# [ABOUT THIS EXERCISE]
Every entry that appears below is to be output exactly.

# [STORED DATA]
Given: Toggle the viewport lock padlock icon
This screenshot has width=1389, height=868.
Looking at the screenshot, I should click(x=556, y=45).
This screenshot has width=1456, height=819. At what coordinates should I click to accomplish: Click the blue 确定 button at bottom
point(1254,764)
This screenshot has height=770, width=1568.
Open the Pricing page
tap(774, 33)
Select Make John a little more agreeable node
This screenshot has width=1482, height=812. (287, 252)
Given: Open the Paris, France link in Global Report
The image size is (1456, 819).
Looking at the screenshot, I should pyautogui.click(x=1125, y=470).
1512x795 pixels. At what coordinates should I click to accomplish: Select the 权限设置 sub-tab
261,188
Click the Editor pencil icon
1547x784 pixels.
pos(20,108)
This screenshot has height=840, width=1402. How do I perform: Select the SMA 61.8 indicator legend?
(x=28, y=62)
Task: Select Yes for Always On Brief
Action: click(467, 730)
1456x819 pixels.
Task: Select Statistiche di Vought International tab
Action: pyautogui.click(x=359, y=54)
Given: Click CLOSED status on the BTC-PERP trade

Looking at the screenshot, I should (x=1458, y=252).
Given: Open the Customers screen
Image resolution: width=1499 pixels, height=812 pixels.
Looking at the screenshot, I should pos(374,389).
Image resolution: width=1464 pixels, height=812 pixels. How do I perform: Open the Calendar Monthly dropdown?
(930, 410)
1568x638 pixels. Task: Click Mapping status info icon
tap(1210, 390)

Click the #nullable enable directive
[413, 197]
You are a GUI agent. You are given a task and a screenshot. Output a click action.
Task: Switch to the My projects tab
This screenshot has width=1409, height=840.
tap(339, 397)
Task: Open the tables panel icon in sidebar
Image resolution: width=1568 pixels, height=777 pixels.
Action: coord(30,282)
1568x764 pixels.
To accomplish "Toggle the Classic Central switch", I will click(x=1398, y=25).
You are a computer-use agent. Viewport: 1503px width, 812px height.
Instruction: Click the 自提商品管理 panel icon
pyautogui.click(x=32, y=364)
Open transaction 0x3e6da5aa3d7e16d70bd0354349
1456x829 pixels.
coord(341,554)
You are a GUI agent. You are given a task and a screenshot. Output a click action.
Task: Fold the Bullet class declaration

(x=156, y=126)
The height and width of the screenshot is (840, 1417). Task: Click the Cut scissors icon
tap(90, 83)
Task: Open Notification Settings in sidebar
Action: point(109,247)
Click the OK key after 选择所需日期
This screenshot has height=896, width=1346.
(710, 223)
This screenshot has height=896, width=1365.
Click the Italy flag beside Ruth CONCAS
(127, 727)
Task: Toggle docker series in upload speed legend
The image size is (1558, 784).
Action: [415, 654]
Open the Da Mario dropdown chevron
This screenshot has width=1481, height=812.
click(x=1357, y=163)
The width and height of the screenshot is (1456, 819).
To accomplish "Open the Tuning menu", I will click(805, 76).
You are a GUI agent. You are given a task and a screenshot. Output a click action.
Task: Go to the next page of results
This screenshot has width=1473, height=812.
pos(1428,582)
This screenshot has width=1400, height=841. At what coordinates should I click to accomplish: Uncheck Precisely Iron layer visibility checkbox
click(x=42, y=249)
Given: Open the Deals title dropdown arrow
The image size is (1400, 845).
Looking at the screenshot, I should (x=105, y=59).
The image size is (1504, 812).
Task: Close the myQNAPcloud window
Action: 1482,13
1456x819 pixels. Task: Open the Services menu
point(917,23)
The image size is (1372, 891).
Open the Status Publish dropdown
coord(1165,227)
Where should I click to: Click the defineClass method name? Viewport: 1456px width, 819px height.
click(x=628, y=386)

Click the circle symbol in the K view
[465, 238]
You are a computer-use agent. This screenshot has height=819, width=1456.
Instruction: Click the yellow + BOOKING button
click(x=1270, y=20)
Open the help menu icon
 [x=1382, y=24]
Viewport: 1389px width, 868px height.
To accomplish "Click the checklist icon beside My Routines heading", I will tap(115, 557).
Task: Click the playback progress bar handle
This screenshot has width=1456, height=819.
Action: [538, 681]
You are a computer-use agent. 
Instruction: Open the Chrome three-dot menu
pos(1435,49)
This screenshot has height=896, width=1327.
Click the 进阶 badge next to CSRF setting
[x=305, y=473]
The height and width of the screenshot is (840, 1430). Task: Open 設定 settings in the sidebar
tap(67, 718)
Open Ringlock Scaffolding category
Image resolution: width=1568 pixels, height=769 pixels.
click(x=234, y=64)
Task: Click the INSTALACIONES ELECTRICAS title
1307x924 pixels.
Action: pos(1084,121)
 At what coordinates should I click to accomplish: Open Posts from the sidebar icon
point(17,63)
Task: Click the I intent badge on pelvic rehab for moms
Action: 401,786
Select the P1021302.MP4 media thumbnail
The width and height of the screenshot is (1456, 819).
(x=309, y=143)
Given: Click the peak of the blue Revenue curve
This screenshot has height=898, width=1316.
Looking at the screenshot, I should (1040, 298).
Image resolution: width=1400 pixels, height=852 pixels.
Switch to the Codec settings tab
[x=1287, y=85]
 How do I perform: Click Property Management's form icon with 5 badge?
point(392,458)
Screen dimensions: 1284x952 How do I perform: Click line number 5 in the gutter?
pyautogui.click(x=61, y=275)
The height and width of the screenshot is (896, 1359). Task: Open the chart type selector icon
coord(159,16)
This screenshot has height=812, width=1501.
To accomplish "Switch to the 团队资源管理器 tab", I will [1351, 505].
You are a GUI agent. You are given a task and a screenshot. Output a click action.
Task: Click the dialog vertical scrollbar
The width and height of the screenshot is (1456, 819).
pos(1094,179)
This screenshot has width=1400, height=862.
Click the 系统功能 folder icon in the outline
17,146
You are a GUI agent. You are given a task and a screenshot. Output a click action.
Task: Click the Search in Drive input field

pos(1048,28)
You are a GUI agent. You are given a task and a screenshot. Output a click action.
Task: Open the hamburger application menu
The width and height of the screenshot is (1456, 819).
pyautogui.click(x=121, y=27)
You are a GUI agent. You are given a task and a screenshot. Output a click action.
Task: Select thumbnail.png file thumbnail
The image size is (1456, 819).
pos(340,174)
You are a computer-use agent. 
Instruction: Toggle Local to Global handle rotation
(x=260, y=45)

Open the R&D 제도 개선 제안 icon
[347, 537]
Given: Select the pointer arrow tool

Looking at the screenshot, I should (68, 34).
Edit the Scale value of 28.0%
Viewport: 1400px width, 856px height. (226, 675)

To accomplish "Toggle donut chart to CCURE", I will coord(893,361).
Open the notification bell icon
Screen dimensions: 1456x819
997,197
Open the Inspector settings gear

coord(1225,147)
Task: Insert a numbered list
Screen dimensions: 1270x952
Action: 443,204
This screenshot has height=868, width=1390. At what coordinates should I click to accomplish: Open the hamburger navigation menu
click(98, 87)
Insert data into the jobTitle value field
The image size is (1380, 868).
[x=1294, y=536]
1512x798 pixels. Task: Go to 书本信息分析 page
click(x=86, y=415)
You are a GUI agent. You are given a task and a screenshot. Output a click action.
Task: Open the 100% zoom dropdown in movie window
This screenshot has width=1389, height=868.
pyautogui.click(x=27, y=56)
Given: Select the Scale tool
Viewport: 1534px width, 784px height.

# [RESPONSE]
Given: Toggle the viewport lock padlock icon
This screenshot has width=1389, height=868.
Looking at the screenshot, I should click(x=556, y=45).
This screenshot has width=1456, height=819. At what coordinates should I click to accomplish: Click the blue 确定 button at bottom
point(1254,764)
This screenshot has height=770, width=1568.
Open the Pricing page
tap(774, 33)
Select Make John a little more agreeable node
This screenshot has width=1482, height=812. (287, 252)
Given: Open the Paris, France link in Global Report
The image size is (1456, 819).
Looking at the screenshot, I should pyautogui.click(x=1125, y=470).
1512x795 pixels. At what coordinates should I click to accomplish: Select the 权限设置 sub-tab
261,188
Click the Editor pencil icon
1547x784 pixels.
pos(20,108)
This screenshot has height=840, width=1402. How do I perform: Select the SMA 61.8 indicator legend?
(x=28, y=62)
Task: Select Yes for Always On Brief
Action: click(467, 730)
1456x819 pixels.
Task: Select Statistiche di Vought International tab
Action: pyautogui.click(x=359, y=54)
Given: Click CLOSED status on the BTC-PERP trade

Looking at the screenshot, I should (x=1458, y=252).
Given: Open the Customers screen
Image resolution: width=1499 pixels, height=812 pixels.
Looking at the screenshot, I should pos(374,389).
Image resolution: width=1464 pixels, height=812 pixels. How do I perform: Open the Calendar Monthly dropdown?
(930, 410)
1568x638 pixels. Task: Click Mapping status info icon
tap(1210, 390)

Click the #nullable enable directive
[413, 197]
You are a GUI agent. You are given a task and a screenshot. Output a click action.
Task: Switch to the My projects tab
This screenshot has width=1409, height=840.
tap(339, 397)
Task: Open the tables panel icon in sidebar
Image resolution: width=1568 pixels, height=777 pixels.
Action: coord(30,282)
1568x764 pixels.
To accomplish "Toggle the Classic Central switch", I will click(x=1398, y=25).
You are a computer-use agent. Viewport: 1503px width, 812px height.
Instruction: Click the 自提商品管理 panel icon
pyautogui.click(x=32, y=364)
Open transaction 0x3e6da5aa3d7e16d70bd0354349
1456x829 pixels.
coord(341,554)
You are a GUI agent. You are given a task and a screenshot. Output a click action.
Task: Fold the Bullet class declaration

(x=156, y=126)
The height and width of the screenshot is (840, 1417). Task: Click the Cut scissors icon
tap(90, 83)
Task: Open Notification Settings in sidebar
Action: point(109,247)
Click the OK key after 选择所需日期
This screenshot has height=896, width=1346.
(710, 223)
This screenshot has height=896, width=1365.
Click the Italy flag beside Ruth CONCAS
(127, 727)
Task: Toggle docker series in upload speed legend
The image size is (1558, 784).
Action: [415, 654]
Open the Da Mario dropdown chevron
This screenshot has width=1481, height=812.
click(x=1357, y=163)
The width and height of the screenshot is (1456, 819).
To accomplish "Open the Tuning menu", I will click(805, 76).
You are a GUI agent. You are given a task and a screenshot. Output a click action.
Task: Go to the next page of results
This screenshot has width=1473, height=812.
pos(1428,582)
This screenshot has width=1400, height=841. At what coordinates should I click to accomplish: Uncheck Precisely Iron layer visibility checkbox
click(x=42, y=249)
Given: Open the Deals title dropdown arrow
The image size is (1400, 845).
Looking at the screenshot, I should (x=105, y=59).
The image size is (1504, 812).
Task: Close the myQNAPcloud window
Action: 1482,13
1456x819 pixels. Task: Open the Services menu
point(917,23)
The image size is (1372, 891).
Open the Status Publish dropdown
coord(1165,227)
Where should I click to: Click the defineClass method name? Viewport: 1456px width, 819px height.
click(x=628, y=386)

Click the circle symbol in the K view
[465, 238]
You are a computer-use agent. This screenshot has height=819, width=1456.
Instruction: Click the yellow + BOOKING button
click(x=1270, y=20)
Open the help menu icon
 [x=1382, y=24]
Viewport: 1389px width, 868px height.
To accomplish "Click the checklist icon beside My Routines heading", I will tap(115, 557).
Task: Click the playback progress bar handle
This screenshot has width=1456, height=819.
Action: [538, 681]
You are a computer-use agent. 
Instruction: Open the Chrome three-dot menu
pos(1435,49)
This screenshot has height=896, width=1327.
Click the 进阶 badge next to CSRF setting
[x=305, y=473]
The height and width of the screenshot is (840, 1430). Task: Open 設定 settings in the sidebar
tap(67, 718)
Open Ringlock Scaffolding category
Image resolution: width=1568 pixels, height=769 pixels.
click(x=234, y=64)
Task: Click the INSTALACIONES ELECTRICAS title
1307x924 pixels.
Action: pos(1084,121)
 At what coordinates should I click to accomplish: Open Posts from the sidebar icon
point(17,63)
Task: Click the I intent badge on pelvic rehab for moms
Action: 401,786
Select the P1021302.MP4 media thumbnail
The width and height of the screenshot is (1456, 819).
(x=309, y=143)
Given: Click the peak of the blue Revenue curve
This screenshot has height=898, width=1316.
Looking at the screenshot, I should (1040, 298).
Image resolution: width=1400 pixels, height=852 pixels.
Switch to the Codec settings tab
[x=1287, y=85]
 How do I perform: Click Property Management's form icon with 5 badge?
point(392,458)
Screen dimensions: 1284x952 How do I perform: Click line number 5 in the gutter?
pyautogui.click(x=61, y=275)
The height and width of the screenshot is (896, 1359). Task: Open the chart type selector icon
coord(159,16)
This screenshot has height=812, width=1501.
To accomplish "Switch to the 团队资源管理器 tab", I will [1351, 505].
You are a GUI agent. You are given a task and a screenshot. Output a click action.
Task: Click the dialog vertical scrollbar
The width and height of the screenshot is (1456, 819).
pos(1094,179)
This screenshot has width=1400, height=862.
Click the 系统功能 folder icon in the outline
17,146
You are a GUI agent. You are given a task and a screenshot. Output a click action.
Task: Click the Search in Drive input field

pos(1048,28)
You are a GUI agent. You are given a task and a screenshot. Output a click action.
Task: Open the hamburger application menu
The width and height of the screenshot is (1456, 819).
pyautogui.click(x=121, y=27)
You are a GUI agent. You are given a task and a screenshot. Output a click action.
Task: Select thumbnail.png file thumbnail
The image size is (1456, 819).
pos(340,174)
You are a computer-use agent. 
Instruction: Toggle Local to Global handle rotation
(x=260, y=45)

Open the R&D 제도 개선 제안 icon
[347, 537]
Given: Select the pointer arrow tool

Looking at the screenshot, I should (68, 34).
Edit the Scale value of 28.0%
Viewport: 1400px width, 856px height. (226, 675)

To accomplish "Toggle donut chart to CCURE", I will coord(893,361).
Open the notification bell icon
Screen dimensions: 1456x819
997,197
Open the Inspector settings gear

coord(1225,147)
Task: Insert a numbered list
Screen dimensions: 1270x952
Action: 443,204
This screenshot has height=868, width=1390. At what coordinates should I click to accomplish: Open the hamburger navigation menu
click(98, 87)
Insert data into the jobTitle value field
The image size is (1380, 868).
[x=1294, y=536]
1512x798 pixels. Task: Go to 书本信息分析 page
click(x=86, y=415)
You are a GUI agent. You are given a task and a screenshot. Output a click action.
Task: Open the 100% zoom dropdown in movie window
This screenshot has width=1389, height=868.
pyautogui.click(x=27, y=56)
Given: Select the Scale tool
Viewport: 1534px width, 784px height.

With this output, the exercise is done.